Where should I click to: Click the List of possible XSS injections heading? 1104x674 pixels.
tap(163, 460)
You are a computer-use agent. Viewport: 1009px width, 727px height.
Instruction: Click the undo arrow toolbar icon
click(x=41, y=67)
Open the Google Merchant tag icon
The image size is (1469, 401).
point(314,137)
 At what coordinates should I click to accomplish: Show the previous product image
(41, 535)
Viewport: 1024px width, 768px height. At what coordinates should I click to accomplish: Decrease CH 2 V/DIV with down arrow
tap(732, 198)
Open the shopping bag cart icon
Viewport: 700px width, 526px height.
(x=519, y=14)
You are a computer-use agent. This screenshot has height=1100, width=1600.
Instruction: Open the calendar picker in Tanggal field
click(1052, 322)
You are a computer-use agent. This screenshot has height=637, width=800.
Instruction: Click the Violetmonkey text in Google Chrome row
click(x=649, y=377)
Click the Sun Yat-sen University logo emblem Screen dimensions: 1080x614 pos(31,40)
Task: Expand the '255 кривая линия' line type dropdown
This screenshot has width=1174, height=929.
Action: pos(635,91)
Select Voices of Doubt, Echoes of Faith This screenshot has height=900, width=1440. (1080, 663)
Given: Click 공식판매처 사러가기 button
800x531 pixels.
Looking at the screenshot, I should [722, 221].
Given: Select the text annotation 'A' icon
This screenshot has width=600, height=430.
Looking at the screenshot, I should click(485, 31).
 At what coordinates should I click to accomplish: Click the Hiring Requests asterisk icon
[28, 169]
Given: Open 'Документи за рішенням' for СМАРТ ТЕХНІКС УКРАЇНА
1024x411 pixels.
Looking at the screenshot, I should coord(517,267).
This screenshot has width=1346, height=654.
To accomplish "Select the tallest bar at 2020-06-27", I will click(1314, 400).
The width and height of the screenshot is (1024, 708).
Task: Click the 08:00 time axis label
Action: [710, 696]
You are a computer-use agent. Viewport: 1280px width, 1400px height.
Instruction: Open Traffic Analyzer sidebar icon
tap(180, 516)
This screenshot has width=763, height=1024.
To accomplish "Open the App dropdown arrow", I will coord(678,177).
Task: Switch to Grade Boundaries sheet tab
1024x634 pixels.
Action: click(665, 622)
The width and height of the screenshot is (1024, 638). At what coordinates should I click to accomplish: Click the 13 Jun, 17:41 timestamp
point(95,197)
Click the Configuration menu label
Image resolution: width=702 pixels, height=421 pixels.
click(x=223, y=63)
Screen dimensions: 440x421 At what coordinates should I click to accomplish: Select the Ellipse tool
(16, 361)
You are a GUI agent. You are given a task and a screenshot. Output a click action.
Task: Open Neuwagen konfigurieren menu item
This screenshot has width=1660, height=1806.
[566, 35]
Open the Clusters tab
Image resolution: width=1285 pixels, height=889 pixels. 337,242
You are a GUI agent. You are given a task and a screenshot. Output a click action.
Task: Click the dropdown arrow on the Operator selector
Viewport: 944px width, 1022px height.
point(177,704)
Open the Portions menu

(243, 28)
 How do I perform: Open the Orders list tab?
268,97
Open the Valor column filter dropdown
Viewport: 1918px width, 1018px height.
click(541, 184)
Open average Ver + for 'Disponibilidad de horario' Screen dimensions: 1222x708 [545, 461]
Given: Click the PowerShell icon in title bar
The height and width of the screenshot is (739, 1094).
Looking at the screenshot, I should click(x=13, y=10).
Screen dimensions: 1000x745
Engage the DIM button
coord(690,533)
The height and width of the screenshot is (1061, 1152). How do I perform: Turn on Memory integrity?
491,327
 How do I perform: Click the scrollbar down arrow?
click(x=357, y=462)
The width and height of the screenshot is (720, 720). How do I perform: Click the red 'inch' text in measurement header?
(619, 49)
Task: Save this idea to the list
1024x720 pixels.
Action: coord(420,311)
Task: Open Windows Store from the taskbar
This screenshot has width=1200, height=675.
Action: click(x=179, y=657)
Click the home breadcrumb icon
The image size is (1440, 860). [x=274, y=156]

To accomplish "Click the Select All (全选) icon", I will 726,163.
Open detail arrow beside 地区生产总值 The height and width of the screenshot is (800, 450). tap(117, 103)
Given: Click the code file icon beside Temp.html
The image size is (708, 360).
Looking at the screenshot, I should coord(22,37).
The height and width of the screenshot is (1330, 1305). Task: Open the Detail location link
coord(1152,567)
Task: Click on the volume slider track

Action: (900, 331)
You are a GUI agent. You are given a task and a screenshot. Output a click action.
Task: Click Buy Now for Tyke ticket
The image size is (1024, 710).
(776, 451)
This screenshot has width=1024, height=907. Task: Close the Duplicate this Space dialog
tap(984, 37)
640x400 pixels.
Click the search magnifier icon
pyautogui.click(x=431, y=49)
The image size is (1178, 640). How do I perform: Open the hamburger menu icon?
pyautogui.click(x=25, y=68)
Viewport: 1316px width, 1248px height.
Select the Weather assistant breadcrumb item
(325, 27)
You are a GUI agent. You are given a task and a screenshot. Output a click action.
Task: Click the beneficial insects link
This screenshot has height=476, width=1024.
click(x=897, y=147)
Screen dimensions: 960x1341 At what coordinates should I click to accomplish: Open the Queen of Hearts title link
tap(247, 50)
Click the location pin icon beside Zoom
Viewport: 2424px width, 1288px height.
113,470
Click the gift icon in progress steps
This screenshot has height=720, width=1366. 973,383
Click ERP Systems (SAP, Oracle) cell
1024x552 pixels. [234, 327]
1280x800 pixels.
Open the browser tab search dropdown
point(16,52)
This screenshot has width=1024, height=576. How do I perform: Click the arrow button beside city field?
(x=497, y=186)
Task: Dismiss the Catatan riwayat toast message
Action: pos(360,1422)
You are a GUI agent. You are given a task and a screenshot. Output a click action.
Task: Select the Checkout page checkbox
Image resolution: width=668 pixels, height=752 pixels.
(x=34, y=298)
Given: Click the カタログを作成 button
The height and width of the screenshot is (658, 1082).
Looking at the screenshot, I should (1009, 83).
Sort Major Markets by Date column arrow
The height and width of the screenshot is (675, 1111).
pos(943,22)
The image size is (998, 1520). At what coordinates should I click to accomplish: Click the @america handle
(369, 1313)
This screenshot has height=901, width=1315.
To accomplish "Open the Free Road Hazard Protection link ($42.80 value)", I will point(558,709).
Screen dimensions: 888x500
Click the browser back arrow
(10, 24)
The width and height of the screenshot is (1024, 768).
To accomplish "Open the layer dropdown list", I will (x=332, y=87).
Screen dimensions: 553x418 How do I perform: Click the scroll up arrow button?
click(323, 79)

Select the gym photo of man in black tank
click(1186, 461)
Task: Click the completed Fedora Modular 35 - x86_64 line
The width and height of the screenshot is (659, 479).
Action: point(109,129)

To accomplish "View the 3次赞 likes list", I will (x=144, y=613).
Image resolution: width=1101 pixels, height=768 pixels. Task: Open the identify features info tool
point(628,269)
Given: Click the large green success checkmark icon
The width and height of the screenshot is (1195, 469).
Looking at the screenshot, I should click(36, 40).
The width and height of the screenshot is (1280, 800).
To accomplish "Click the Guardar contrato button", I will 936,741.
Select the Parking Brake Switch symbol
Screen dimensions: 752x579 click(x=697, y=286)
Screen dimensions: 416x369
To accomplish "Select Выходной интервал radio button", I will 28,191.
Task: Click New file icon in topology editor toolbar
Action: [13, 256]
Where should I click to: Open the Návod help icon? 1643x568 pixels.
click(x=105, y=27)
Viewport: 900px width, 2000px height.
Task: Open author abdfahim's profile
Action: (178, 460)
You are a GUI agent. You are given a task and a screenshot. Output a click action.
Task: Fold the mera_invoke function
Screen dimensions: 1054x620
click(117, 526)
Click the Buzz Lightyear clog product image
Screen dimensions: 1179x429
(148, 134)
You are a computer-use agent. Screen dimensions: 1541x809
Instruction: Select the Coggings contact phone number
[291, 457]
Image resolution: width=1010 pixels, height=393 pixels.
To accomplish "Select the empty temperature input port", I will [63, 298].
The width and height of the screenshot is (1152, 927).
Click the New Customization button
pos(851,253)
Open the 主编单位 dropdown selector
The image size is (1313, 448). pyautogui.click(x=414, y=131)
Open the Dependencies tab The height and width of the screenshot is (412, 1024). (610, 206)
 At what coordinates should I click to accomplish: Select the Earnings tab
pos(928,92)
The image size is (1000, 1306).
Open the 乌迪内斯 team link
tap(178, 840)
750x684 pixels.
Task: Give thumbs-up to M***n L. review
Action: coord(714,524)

* TASK DESCRIPTION
Restate word for word the lines of the data above, starting at the line containing "800x531 pixels." and ending at the line containing "This screenshot has width=1346, height=654.", both included, and nothing more.

* RESPONSE TO THIS TASK
800x531 pixels.
Looking at the screenshot, I should [722, 221].
Given: Select the text annotation 'A' icon
This screenshot has width=600, height=430.
Looking at the screenshot, I should click(485, 31).
 At what coordinates should I click to accomplish: Click the Hiring Requests asterisk icon
[28, 169]
Given: Open 'Документи за рішенням' for СМАРТ ТЕХНІКС УКРАЇНА
1024x411 pixels.
Looking at the screenshot, I should coord(517,267).
This screenshot has width=1346, height=654.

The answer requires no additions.